Task statement: Nothing but the lines from the one containing "Select the Ellipse shape in options bar" through the last line of the records belongs in the answer, copied exactly and with the pictures left out.

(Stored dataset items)
--

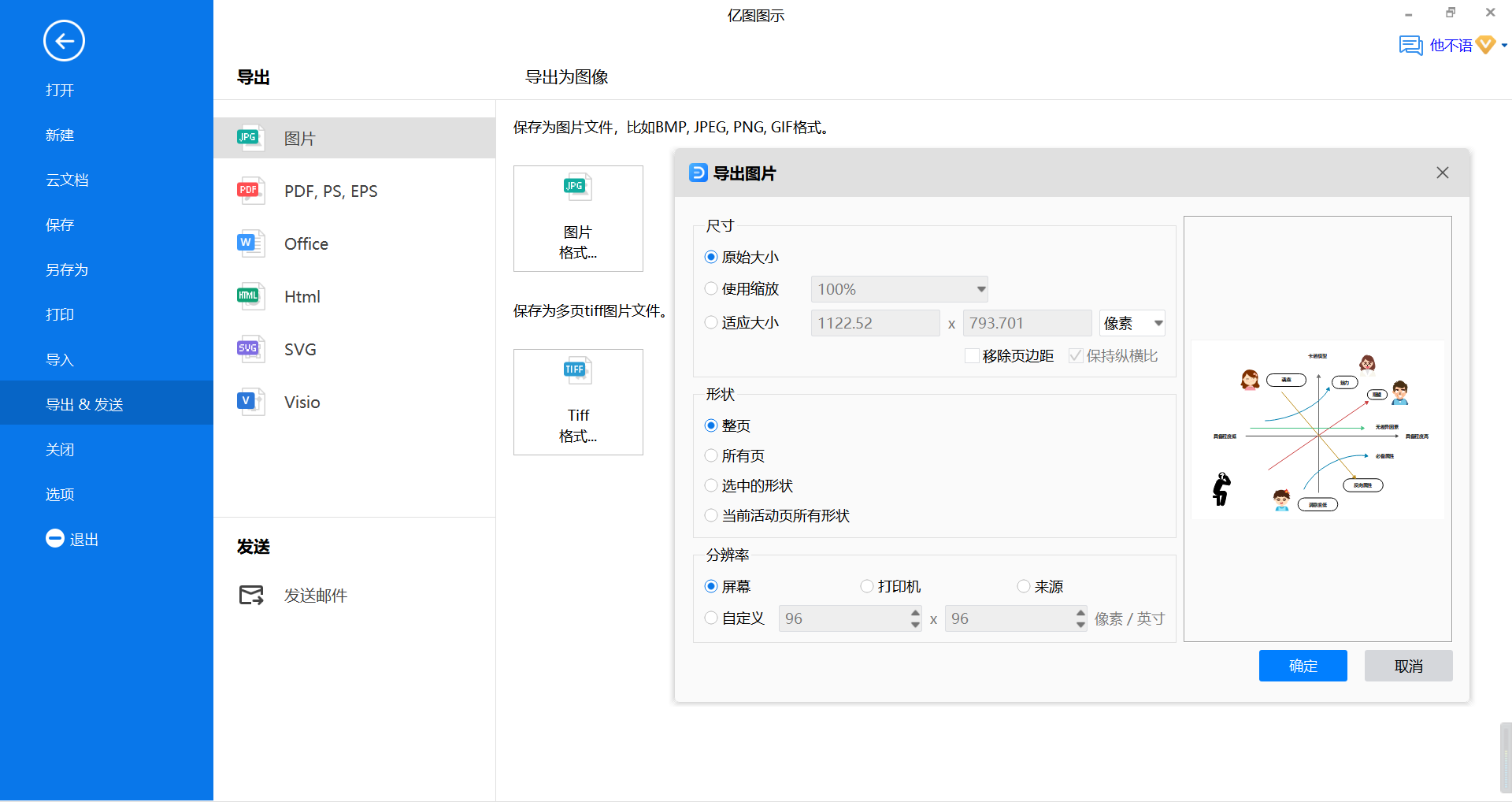Screen dimensions: 1512x802
Task: Open the 100% zoom scale dropdown
Action: click(x=899, y=289)
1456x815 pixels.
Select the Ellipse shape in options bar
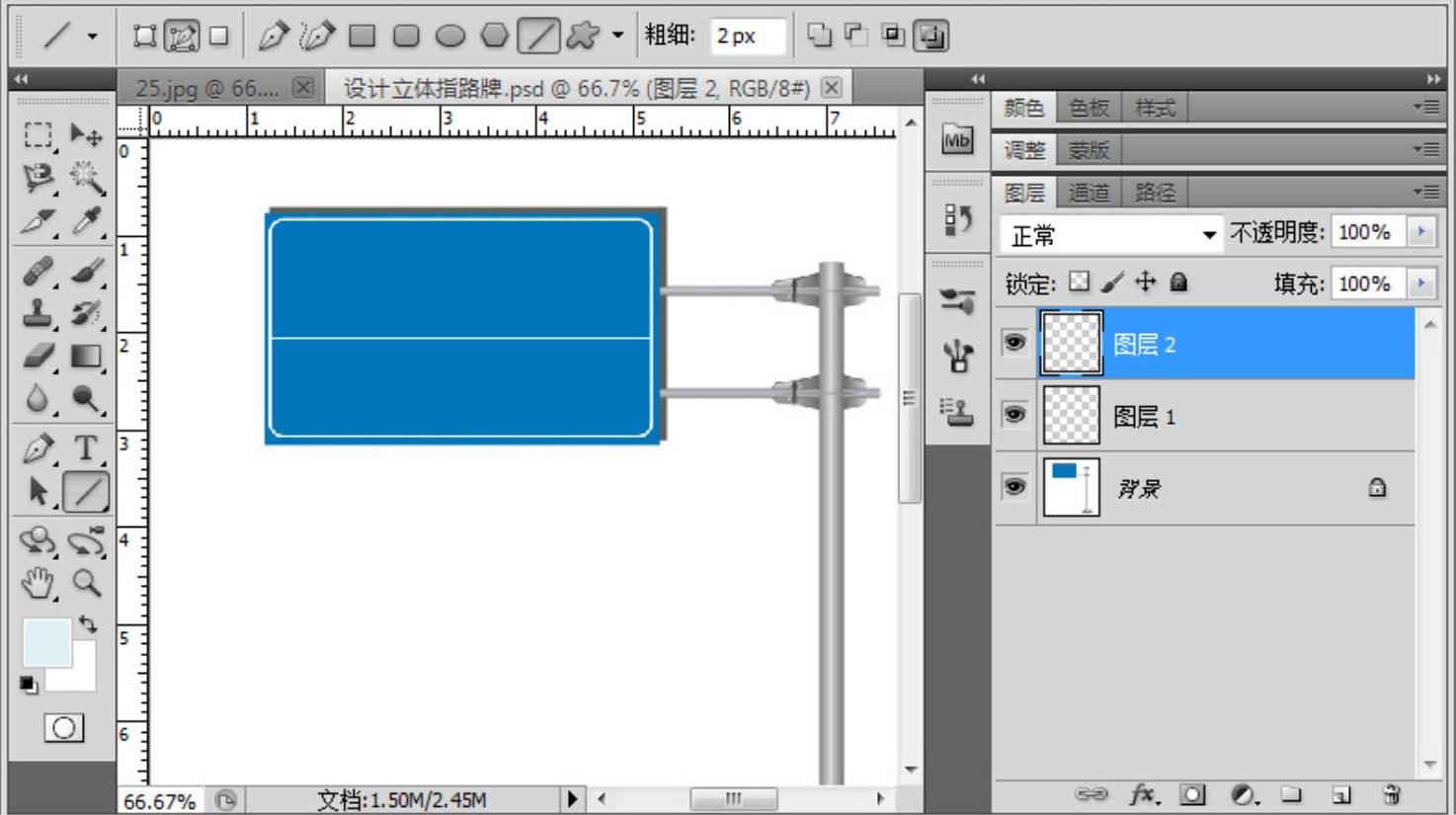click(450, 37)
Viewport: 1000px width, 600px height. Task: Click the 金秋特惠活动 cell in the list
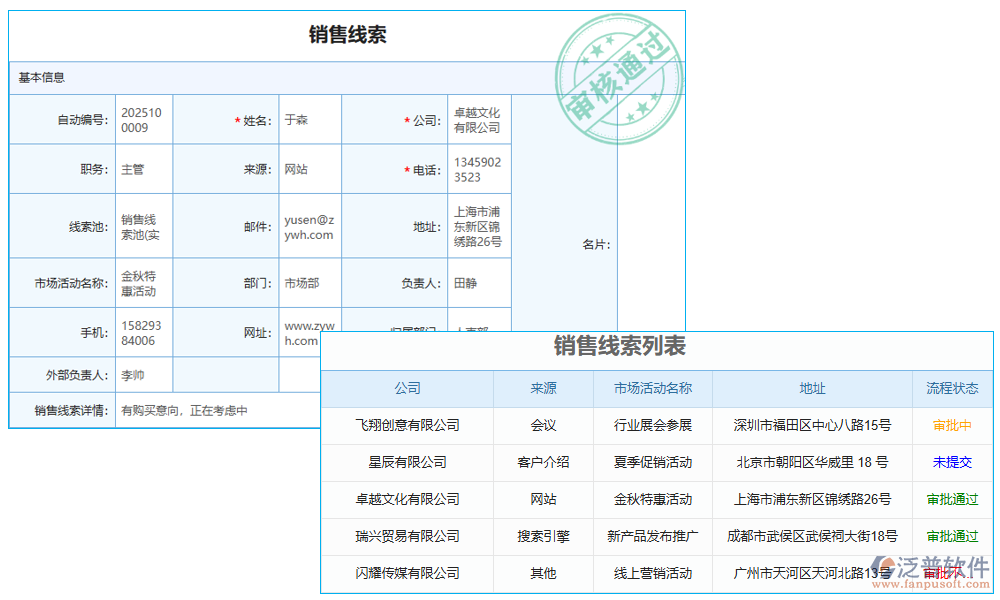pos(651,499)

--

Result for this exercise:
Select the Ellipse shape in options bar
click(450, 37)
Viewport: 1000px width, 600px height. Task: Click the 金秋特惠活动 cell in the list
pos(651,499)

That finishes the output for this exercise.